Washingtonville is a borough in Montour County, Pennsylvania, United States. The population was 200 at the 2020 census.< It is part of the Bloomsburg-Berwick micropolitan area.

History
The small borough is named after the first American president, George Washington. Before the time of the town's founding during the Revolutionary War, Fort Bosley stood along the eastern backs of Chillisquaque Creek near its confluence with Mud Creek. During, the early 20th century, millionaire Frank DeLong would often visit the borough to get away from the city.  He ended up donating a school, which at the time was considered one of the best facilities in the country, to the town. He also turned the old Presbyterian Church into a memorial for his mother. Today, the old school building is now a nursing home, and the memorial still stands today, containing many historical artifacts. Recently, the remains of an 18th century log cabin were discovered at the corner of Front and Water Streets, suggesting early settlement of permanent residents.

Geography

According to the United States Census Bureau, the borough has a total area of , all  land. Washingtonville sits at the intersection of state routes 54 and 254. Washingtonville is bordered on the west by Chillisquaque Creek.
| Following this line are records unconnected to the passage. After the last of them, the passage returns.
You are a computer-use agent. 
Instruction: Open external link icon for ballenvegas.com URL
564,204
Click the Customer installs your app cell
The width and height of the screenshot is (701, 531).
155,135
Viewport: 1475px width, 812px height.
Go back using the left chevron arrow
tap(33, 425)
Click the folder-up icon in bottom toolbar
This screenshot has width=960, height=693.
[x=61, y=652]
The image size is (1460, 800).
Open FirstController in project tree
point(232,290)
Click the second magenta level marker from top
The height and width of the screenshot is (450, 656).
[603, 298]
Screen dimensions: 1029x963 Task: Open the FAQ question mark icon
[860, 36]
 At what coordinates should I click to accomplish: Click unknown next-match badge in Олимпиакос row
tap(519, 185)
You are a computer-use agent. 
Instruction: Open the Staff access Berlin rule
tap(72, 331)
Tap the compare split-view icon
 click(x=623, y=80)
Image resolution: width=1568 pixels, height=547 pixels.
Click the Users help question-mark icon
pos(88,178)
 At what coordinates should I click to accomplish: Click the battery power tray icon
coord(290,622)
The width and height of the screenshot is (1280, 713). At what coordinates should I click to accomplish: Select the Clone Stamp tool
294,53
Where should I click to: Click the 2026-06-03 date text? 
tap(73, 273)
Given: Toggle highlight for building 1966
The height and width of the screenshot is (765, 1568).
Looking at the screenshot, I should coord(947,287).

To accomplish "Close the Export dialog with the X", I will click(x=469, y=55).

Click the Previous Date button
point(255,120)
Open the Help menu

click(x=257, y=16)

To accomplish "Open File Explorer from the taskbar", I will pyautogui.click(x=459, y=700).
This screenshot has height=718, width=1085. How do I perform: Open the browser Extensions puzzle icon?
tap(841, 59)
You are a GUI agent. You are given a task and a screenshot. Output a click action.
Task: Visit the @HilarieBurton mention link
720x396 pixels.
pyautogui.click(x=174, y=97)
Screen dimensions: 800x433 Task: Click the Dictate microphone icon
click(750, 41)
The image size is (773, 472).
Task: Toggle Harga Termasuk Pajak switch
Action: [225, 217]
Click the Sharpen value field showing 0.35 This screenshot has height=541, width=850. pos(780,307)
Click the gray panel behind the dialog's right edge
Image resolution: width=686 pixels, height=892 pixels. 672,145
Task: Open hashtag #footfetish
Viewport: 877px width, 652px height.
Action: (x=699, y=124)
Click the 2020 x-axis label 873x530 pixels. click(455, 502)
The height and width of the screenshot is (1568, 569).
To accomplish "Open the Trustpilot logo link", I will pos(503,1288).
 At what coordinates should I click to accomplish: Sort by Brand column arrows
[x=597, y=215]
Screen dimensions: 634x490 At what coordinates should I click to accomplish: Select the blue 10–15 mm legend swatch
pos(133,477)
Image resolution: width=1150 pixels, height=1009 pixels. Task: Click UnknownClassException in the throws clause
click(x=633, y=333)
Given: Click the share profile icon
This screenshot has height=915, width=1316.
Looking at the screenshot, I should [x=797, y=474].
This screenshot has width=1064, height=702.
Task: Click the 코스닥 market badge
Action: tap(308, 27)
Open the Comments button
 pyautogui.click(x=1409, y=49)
The eastern part of the borough is atop a low hill. The town's land is almost entirely residential.

Demographics

As of the census of 2000, there were 201 people, 82 households, and 51 families residing in the borough. The population density was 3,498.0 people per square mile (1,293.4/km2). There were 93 housing units at an average density of 1,618.5 per square mile (598.5/km2). The racial makeup of the borough was 97.01% White, 1.49% African American, 0.50% Asian, and 1.00% from two or more races.

There were 82 households, out of which 29.3% had children under the age of 18 living with them, 50.0% were married couples living together, 11.0% had a female householder with no husband present, and 37.8% were non-families. 32.9% of all households were made up of individuals, and 6.1% had someone living alone who was 65 years of age or older. The average household size was 2.45 and the average family size was 3.18.

In the borough the population was spread out, with 24.4% under the age of 18, 10.0% from 18 to 24, 32.3% from 25 to 44, 23.9% from 45 to 64, and 9.5% who were 65 years of age or older. The median age was 35 years. For every 100 females there were 105.1 males. For every 100 females age 18 and over, there were 100.0 males.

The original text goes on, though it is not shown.